Birkaç saat önce..
Emre'den
Binadan çıkmamla birlikte eve doğru gitmeye başladım. Hava oldukca soğuktu ve Beyza aklımdan asla çıkmıyordu. Çok fena aşık etmişti beni kendine. Bir daha onu üzmeyeceğime söz vermiştim kendime. Artık onunla mutlu olmak istiyordum.
Telefonumun çalmasıyla Fikret amcanın aradığını gördüm. "Efendim Fikret amca?" Diye açtım telefonu.
"Bir saate aşağıdaki sahile gel. Konuşmamız lazım." Demesiyle olduğum yerde kalakaldım. "İşle ilgiliyse ben yarın geldiğimde hallederiz." Dedim.
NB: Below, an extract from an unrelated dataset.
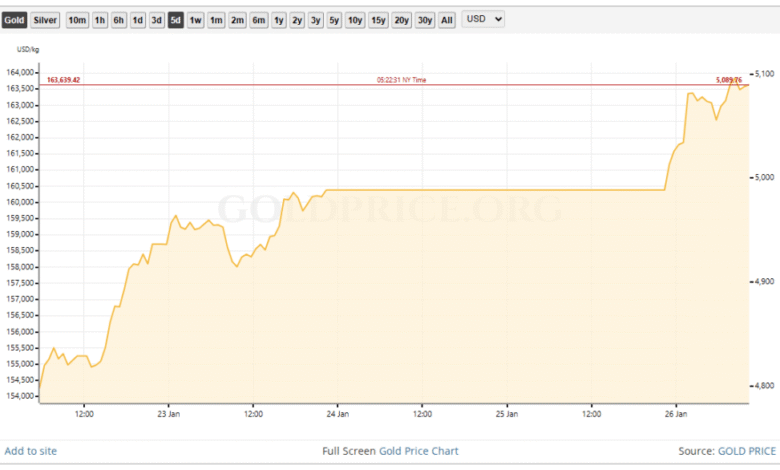
Task: Choose the 30y chart range
Action: (425, 20)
"Yok Emre. İşle ilgili değil. Bir sıkıntı var da onu çözmemiz lazım." Demesiyle kaşlarım çatıldı. "Ne oldu Fikret amca?" Diye sordum korkuyla. "Konuşuruz evlat." Dedi ve kapattı.
İçimi büyük korku kaplarken çaktırmadan eve girdim ve yarım saati oyunla geçirdim. Fikret amcayla buluşmaya az kalmıştı.
Ne konuşabilirdi ki benimle?
Odadan çıkmamla Cerenin yanına gittim. "Naber?" Diye sordum. Başını kaldırıp bana bakmasıyla çerez yiyordu. Önündeki tabaktan bende alıp yemeye başladım.
"Ya abi hepsini yemesene!" Diye sinirle çemkirdi. "Fikret amca benimle konuşmak istedi." Diye daldım konuya.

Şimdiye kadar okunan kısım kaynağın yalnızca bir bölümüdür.